The technology challenges underlying these tasks are inherently more complex, requiring true legal expertise to discover what matters. Software can offer tremendous advantages in that endeavor, in everything from normalizing disparate file types to detecting potential mistakes before they’re committed, but it is ultimately legal professionals who shoulder the burden of marshalling the best evidence in service of the best arguments. In light of that, the best technology in this space augments human expertise, helping those humans reach better conclusions, and faster.
Processing is a broad term for a set of tasks that ultimately aim to convert collected data into a format suitable for review. It is, in many ways, bringing order to chaos. The input is typically unstructured, collected from a variety of systems, in a dizzying array of formats. The output is clean, normalized, searchable, enhanced data that facilitates rapid and accurate review.
Processing begins with original data as it was collected in its native format, everything from emails to spreadsheets to calendar appointments and meeting notes. The processing steps often include:
- Unpacking containers, such as forensic disk images, PST mailbox exports, or ZIP files;
- Extracting text, including using optical character recognition (OCR) to recognize text as necessary;
- Extracting and normalizing metadata;
- Generating images—typically in TIFF format, but increasingly in PDF—to make it possible to view file contents across devices and without native software;
- Extracting embedded documents (email attachments, files inserted into Office documents);
- Detecting foreign languages; and
- Other steps, depending on the processing system and the source data.
Processing tools are as old as ediscovery, and some that are still prevalent today (e.g., LexisNexis LAW PreDiscovery) trace their roots back to those early days. Some are freestanding, flexible applications (e.g., Nuix, LexisNexis LAW PreDiscovery), whereas others are relatively well-integrated into larger suites (e.g., Relativity Processing, Ipro Tech’s eCapture, Everlaw’s processing engine).

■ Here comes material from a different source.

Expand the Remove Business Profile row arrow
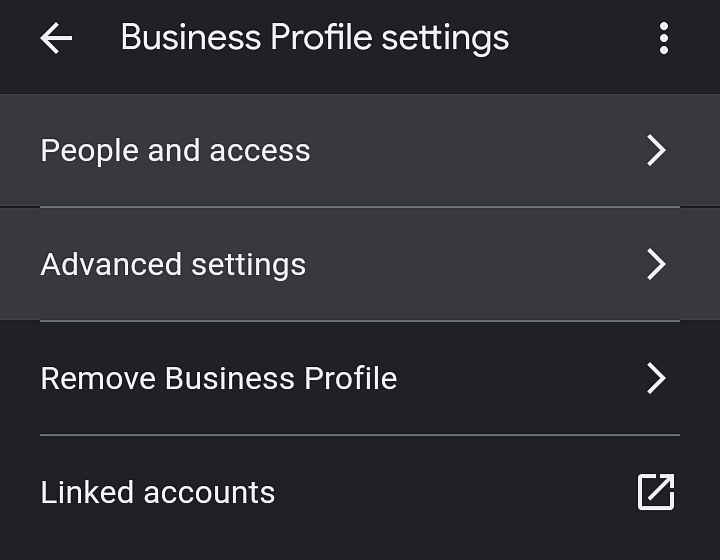 coord(656,378)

In all cases, the computing horsepower required is fairly substantial, and throughput is often cited as the chief concern; however, recent advances in cloud-based processing have greatly eased that concern.
This is the heart of the right-hand side of the EDRM—if not all of ediscovery—wherein the data is examined, often document-by-document, to determine whether and how it relates to the matter at hand. Compared to the other phases of the process, this stage has yielded very little to automation, and remains the most labor-intensive part of ediscovery (if not litigation overall). Nevertheless, technology plays a major role in streamlining and enhancing this critical task.
In the context of a party reviewing documents for potential production (e.g., defense counsel, or a government responding to a FOIA request), the primary goals are twofold. First, the producing party seeks to identify data that must be produced because it is responsive to the requests made. Second, the producing party looks to ferret out any data within the set of responsive data that should be withheld because it is privileged or subject to other protections. Most commonly, the producing party attempts to withhold data that are subject to:
- The attorney-client privilege, for confidential communications between a person seeking legal advice from a professional legal advisor and that advisor;
- The work-product doctrine, for materials prepared in anticipation of litigation or for trial;
- Trade secret protection, for confidential information whose value depends upon it remaining secret, and which the owner has taken reasonable measures to protect; and
- Privacy law, for information protected by a right to privacy, e.g., financial information about employees and stockholders, or personal financial information.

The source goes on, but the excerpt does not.